7 Simple Tips to Improve Patient Satisfaction Scores
- June 30, 2016
- ByEvan Howell
What are patient satisfaction scores and why do they matter?
Patient satisfaction scores are one of the most valuable tools for receiving information and feedback on a patient’s perception of his or her care. These survey results should directly fuel changes or approaches to patient care and how it is delivered. Making changes might seem like an easy task, but many times simple solutions to improve patient satisfaction scores are overlooked. Use these 7 fundamental tips to help improve patient satisfaction scores for individual clinicians and the emergency department (ED) overall.
What can I focus on to improve patient satisfaction scores?

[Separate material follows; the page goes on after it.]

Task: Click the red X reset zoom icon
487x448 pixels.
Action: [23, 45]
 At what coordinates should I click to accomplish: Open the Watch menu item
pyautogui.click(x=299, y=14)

- Introductions and Patient Communication
- Body Language
- Demeanor and Bedside Manner
- Being Realistic with Expectations of Time
- Respecting the Patient’s Wait Time
- Update, Update, Update
- Being Friendly
Tip #1: Introductions and Patient Communication
Each member of your team who is caring for the patient should introduce him or herself upon entering the patient room or tending to the patient in a fast-track area. This basic step makes the patient feel more comfortable with the team taking care of him or her. Make sure to write names of the team on the exam room whiteboard as a reminder, if available. If there isn’t a whiteboard in the room, be sure to use another communication tool to keep your patient informed (i.e. a passport).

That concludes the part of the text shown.